How to Escape People Pleasing
One of my readers asked for some more tips on how to to stop being a people pleaser, a personality type I described in another post.
If you are in the habit of saying “Yes” to others as a way of getting their approval, and also because it makes you feel important and needed, then you know by now there are certain drawbacks to being a serial people-pleaser:
People will use and abuse you because you’re an easy target.
You feel unhappy and frustrated because you neglect to take care of your needs.
You are emotionally exhausted a lot of the time.
You live with a constant fear of rejection.
Here are four tips on how to break the cycle of people-pleasing. Try using them as often as you can; you owe it to yourself.
Become Aware of the Habit
This is the first important step – and should be ongoing. Every time the desire to say “yes” or do something simply to please someone arises, become aware of it. You cannot change something if you are ignorant about it, and neglect to observe how it influences your life. There is a lot more to ending the people-pleasing habit than simple awareness, but it starts with becoming increasingly conscious of this pattern in your life.
Accept that it’s your Choice
You have to get to the point where you realise, with utter clarity and conviction, that you do have a choice to say “no.” On a piece of paper or note card, write down in big bold letters: “I have a choice!” and put it up in your house where you can see it everyday. Say the words aloud to yourself everyday – with conviction. Think about what it means, and reflect on what your needs are. You might want to try using the phrase “I will think about it” and really take that time to consider your motivation.

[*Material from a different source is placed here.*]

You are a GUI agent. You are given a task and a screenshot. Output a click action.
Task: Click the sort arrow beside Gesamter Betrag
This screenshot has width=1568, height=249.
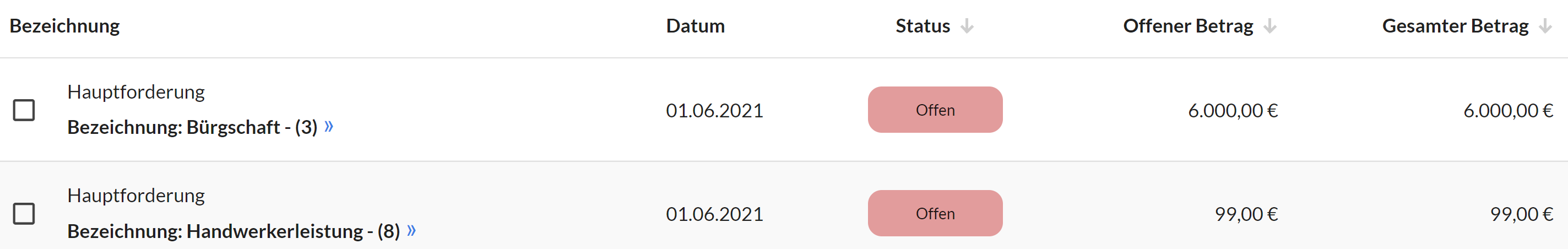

Stop Apologising and don’t be Scared
Catch yourself apologising or wanting to apologise. When you begin to politely refuse requests from others, they might try to make you feel guilty, and blame you for being unsupportive, or selfish. If you know why you refuse a request, then do not apologise for saying “no.” Simply acknowledge their feelings and move on. Often, you will agree to do things for others because you fear the negative repercussions of saying “no.” However, in most cases, the consequences are not as bad as you imagined them to be.
Seek Professional Help
You need to address your need for approval in a supportive environment with a psychologist or counsellor who empathises with your situation. Therapy is also a good place to start rehearsing saying “no” and working though the fears and insecurities that are likely to emerge. Therapists will help you notice things about yourself you don’t yet see, and make you aware of strengths you did not know existed or doubted. It’s not going to be easy trying to make a positive change for the better, but the challenge is going to be well worth your while.